Il en résulte que la clause de limitation dans le temps de la modification de l’activité exercée faisant échec au droit au renouvellement du bail dans l’activité exercée est réputée non écrite.
Le locataire n’avait pas dans l’espèce renoncé à son droit au renouvellement du bail à l’échéance du 30 octobre 2018, de sorte que la cour infirme les jugements déférés en ce qu’ils ont prononcé la résiliation des deux baux commerciaux pour manquement grave du preneur à compter de l’assignation en justice du 13 juin 2019, et ordonné l’expulsion des occupants.
Par acte du 30 janvier 2020, le preneur a notifié au bailleur l’exercice du droit d’option de l’article L 145-57 du code de commerce de renoncer à l’offre de renouvellement du congé délivré, et l’intention de restitution des locaux à la date du 29 février 2020, au double motif du refus de la poursuite de l’activité exercée et d’une demande de prix de loyer excessive.

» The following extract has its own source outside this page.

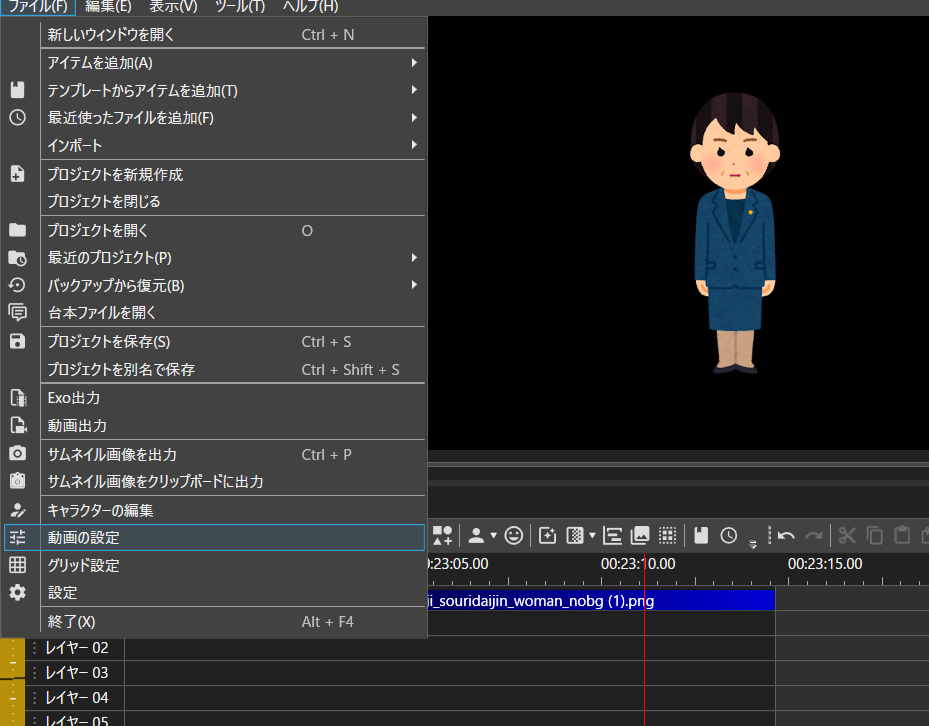Click the scissors cut icon in the toolbar
929x726 pixels.
pos(847,536)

La remise des clés a été effectuée le 2 mars 2020, et le bailleur a restitué le solde du dépôt de garantie à la date du 2 juin 2020.
Si l’exercice du droit d’option s’exerce en application de l’article L 145-57 du code de commerce exclusivement pendant la durée de l’instance relative à la fixation du prix du bail renouvelé qui n’a pas eu lieu dans l’espèce, la cour peut déduire de la remise des clés et la restitution du dépôt de garantie l’accord des parties à la résiliation du bail acquise à la date du 2 mars 2020.
En l’absence de demande de la fixation judiciaire d’un loyer renouvelé prévue par le code de commerce par aucune des parties, le bailleur n’est pas fondé à réclamer un montant différent de la poursuite du loyer antérieur jusqu’à la restitution des lieux, de sorte que la prétention au paiement d’une indemnité d’occupation journalière sur la base d’une évaluation de valeur locative contestée ou d’une offre également contestée d’un loyer renouvelé n’est pas fondée.
Il résulte de l’énoncé par le premier juge de prétentions des parties que le preneur n’avait pas demandé de dommages-intérêts au titre de l’incidence d’un départ qui serait imputable à la demande de réaffectation des locaux, de sorte que la prétention en appel à des dommages-intérêts constitue une demande nouvelle en application des articles 564 et suivants du code de procédure civile, et ne caractérise ni l’accessoire, la conséquence ou le complément nécessaire, des demandes initiales, exclusivement limitées au débouté des prétentions adverses.
La demande est en conséquence irrecevable en appel.
À titre surabondant, la cour observe que le document comptable succinct du déficit du compte d’exploitation depuis l’échéance du bail en 2018 ne rapporte d’aucune façon la preuve d’un lien de causalité direct du déficit chronique avec la demande de réaffectation des locaux ou celle d’un nouveau prix de loyer.
La demande d’expertise judiciaire d’une estimation du coût de la cessation de l’activité de parapharmacie n’est pas fondée, au principal au titre de l’irrecevabilité de la demande en appel, et à titre surabondant en vue de suppléer la carence de la partie dans l’administration de la preuve.
La cour infirme en conséquence toutes les dispositions des jugements déférés
Il n’est pas inéquitable de laisser à la charge de chacune des parties les frais non remboursables exposés en appel.
La SAS les Camélias qui succombe dans sa prétention principale de confirmation des dispositions des jugements déférés supportera les dépens de première instance et d’appel.
PAR CES MOTIFS
La cour, statuant par arrêt contradictoire, par mise à disposition au greffe ;
Ordonne la jonction des deux instances d’appel qui se poursuivent sur le numéro RG unique 20/5626 ;
Infirme les deux jugements rendus le 12 novembre 2020 par le tribunal judiciaire de Montpellier ;
Statuant à nouveau, constate la résiliation contractuelle des deux baux par les parties le 2 mars 2020, et déboute les parties de leurs autres prétentions ;
Dit n’y avoir lieu à l’application de l’article 700 du code de procédure civile ;
Condamne la SAS les Camélias aux dépens de première instance et d’appel.